Hellboy – Os Bastidores

26/07/2004 | Categoria: Outros textos

Saiba tudo sobre a produção do filme mais elogiados da temporada de verão 2004 nos EUA!

Por: Rodrigo Carreiro

Filmes baseados em quadrinhos estão, mais do que nunca, na ordem do dia. Alguns dos orçamentos mais exagerados dos últimos anos foram dedicados a essas obras. Por isso, não é de espantar que um dos filmes mais esperados de 2004 seja a versão em carne, osso e efeitos digitais de um dos gibis mais interessantes do momento: “Hellboy”.

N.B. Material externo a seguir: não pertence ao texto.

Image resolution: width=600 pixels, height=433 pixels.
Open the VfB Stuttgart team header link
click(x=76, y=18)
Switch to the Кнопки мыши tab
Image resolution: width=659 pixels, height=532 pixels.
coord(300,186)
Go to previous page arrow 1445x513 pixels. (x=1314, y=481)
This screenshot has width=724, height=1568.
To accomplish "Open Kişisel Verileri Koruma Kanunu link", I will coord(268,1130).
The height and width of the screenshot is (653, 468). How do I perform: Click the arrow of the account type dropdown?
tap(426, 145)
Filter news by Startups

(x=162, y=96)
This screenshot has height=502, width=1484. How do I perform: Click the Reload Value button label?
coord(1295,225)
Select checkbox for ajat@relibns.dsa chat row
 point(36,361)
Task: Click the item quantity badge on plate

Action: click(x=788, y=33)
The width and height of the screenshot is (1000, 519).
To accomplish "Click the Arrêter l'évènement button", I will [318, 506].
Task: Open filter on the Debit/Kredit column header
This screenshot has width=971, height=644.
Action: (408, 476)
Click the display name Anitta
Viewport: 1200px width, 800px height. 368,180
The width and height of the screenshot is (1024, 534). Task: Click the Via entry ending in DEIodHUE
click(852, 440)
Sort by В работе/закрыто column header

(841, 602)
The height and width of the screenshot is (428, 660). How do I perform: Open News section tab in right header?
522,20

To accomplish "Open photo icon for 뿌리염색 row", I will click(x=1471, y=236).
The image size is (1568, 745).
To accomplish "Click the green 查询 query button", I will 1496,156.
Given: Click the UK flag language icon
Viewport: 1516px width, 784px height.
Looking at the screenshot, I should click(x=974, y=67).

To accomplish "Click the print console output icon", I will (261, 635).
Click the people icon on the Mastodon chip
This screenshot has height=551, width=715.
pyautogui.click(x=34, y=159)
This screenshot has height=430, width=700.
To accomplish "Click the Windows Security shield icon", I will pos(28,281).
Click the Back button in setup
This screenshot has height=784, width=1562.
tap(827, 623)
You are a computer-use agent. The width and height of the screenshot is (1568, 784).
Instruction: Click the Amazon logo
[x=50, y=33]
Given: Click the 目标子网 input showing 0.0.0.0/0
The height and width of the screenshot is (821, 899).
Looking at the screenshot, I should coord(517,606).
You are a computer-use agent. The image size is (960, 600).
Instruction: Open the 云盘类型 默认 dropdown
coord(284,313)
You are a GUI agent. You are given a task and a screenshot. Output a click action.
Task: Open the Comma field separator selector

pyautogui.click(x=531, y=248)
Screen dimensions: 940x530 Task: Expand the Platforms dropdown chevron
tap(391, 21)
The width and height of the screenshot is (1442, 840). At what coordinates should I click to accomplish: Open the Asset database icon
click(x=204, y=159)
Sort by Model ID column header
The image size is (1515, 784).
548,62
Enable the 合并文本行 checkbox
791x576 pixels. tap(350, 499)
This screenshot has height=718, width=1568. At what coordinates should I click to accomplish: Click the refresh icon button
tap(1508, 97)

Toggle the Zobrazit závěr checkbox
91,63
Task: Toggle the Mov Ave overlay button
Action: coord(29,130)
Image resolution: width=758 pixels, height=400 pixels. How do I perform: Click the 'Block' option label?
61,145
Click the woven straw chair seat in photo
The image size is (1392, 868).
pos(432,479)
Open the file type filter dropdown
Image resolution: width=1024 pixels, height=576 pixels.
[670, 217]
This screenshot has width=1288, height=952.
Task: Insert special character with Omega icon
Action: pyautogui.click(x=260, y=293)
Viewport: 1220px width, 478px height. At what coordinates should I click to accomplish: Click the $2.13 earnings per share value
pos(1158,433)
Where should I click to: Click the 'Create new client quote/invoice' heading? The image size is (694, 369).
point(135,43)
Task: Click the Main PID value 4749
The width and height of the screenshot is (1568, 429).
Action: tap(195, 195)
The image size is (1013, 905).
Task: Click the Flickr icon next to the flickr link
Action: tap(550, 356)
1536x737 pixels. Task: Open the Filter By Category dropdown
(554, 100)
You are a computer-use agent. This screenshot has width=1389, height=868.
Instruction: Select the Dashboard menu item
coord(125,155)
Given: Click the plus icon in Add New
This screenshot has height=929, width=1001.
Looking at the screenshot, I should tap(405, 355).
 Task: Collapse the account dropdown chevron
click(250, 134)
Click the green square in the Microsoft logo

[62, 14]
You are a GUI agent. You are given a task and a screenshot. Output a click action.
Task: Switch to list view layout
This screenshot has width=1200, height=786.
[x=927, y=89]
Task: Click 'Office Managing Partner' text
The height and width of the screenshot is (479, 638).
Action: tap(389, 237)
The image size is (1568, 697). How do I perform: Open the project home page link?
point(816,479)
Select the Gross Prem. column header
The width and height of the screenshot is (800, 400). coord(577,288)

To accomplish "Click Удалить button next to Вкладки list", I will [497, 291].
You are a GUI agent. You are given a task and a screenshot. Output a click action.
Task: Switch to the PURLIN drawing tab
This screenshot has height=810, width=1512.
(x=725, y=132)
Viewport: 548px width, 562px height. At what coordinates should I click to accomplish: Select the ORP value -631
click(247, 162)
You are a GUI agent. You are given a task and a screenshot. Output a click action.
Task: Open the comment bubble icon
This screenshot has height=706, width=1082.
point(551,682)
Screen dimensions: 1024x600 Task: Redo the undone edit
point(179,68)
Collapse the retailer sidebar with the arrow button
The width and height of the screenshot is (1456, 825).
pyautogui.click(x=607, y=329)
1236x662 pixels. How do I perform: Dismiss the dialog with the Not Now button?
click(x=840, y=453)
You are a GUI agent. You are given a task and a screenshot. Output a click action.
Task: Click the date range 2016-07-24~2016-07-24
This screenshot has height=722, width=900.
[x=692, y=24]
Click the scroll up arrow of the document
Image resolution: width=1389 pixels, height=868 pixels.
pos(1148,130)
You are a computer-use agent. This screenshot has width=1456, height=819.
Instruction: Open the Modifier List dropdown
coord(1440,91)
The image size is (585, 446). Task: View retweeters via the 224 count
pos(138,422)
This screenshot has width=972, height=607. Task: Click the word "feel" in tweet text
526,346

O personagem, criado pelo desenhista e escritor Mike Mignola, não é muito popular no Brasil. Apenas umas poucas minisséries com o ser de aparência diabólica e coração de ouro foram publicadas por aqui. Mas o visual fascinante e a direção de arte arrojada devem ser suficientes para despertar a atenção dos espectadores brasileiros.

“Hellboy” fez uma bela carreira para um filme de orçamento médio e pouca divulgalção. Na primeira semana em cartaz, ficou em primeiro lugar, faturando mais de US$ 25 milhões e desbancando o poderoso “Scooby-Doo 2”. Fechou a conta em US$ 59 milhões apenas nos EUA, com promessa de vendas altas nas duas versões de DVD (uma com o filme normal e outra com 15 minutos extras).

No Brasil, o longa-metragem demorou um bocado para chegar aos cinemas. Os sucessivos adiamentos se devem exatamente à pequena popularidade de Hellboy, a revista, por aqui; somente fanáticos por quadrinhos conhecem bem o personagem de Mike Mignola. Mas o filme, primeira obra de uma trilogia que Del Toro pretende dirigir, pode mudar a situação.

“Hellboy” é um gibi para adultos e adolescentes mais velhos. O herói poderia ser descrito como um cruzamento de Hulk com Wolverine (X-Men), só que vivendo dentro do mundo criado por Neil Gaiman em “Sandman”. Hellboy, como o nome indica, não é um ser humano, mas um demônio, trazido à Terra, diretamente do Inferno, por nazistas adoradores de Satã, nos idos de 1944.

O legal é que Hellboy, o personagem, é um sujeito do bem. Quando criança, ele foi resgatado pelo professor Broom (John Hurt) e passou a viver em New Jersey. Basicamente, Hellboy torna-se um dos investigadores de uma equipe especial que tem a função de lidar com ameaças sobrenaturais à humanidade.

No filme de Guillermo Del Toro, o público vai ficar conhecendo a origem do personagem em detalhes, além de acompanhar a luta de Hellboy para impedir que neonazistas, liderados pelo cientista louco Rasputin (Karel Roden), tomem conta do planeta. Hellboy, é preciso enfatizar, adora fumar charutos, come até 20 quilos de panquecas por dia e fala um bocado de mais palavrões. Também tem a mão direita de pedra, com a qual é capaz de dar socos violentíssimos. Ele ainda serrou os chifres para ficar com uma aparência mais humana.

Na parte técnica, Del Toro contou com total colaboração de Mignola, criador do personagem e consultor de arte do filme. Ele torrou parte do orçamento em 200 tomadas de efeitos especiais, já que Hellboy enfrenta uma monstros em sua jornada. Outro tanto foi gasto em maquiagens e maquetes, técnicas antiquadas mas que funcionam bem no filme.

Esse outro desafio ficou por conta do mago Rick Baker, seis Oscar de maquiagem no currículo. Baker foi convocado para dar forma ao gigante demoníaco, interpretado pelo ator Ron Perlman. Da mesma forma, ele contribuiu para criar o design do cientista Abe Sapien (Doug Jones, um telepata) e o visual da pirocinética Liz Sherman (Selma Blair, que controla o fogo), objeto do desejo do protagonista.

Se você não conhece o mundo de “Hellboy” e ficou curioso, vai uma dica: procure os gibis lançados no Brasil em 1998, em especial a história “Sementes da Destruição” – foi nela que Guillermo Del Toro baseou o roteiro do longa-metragem.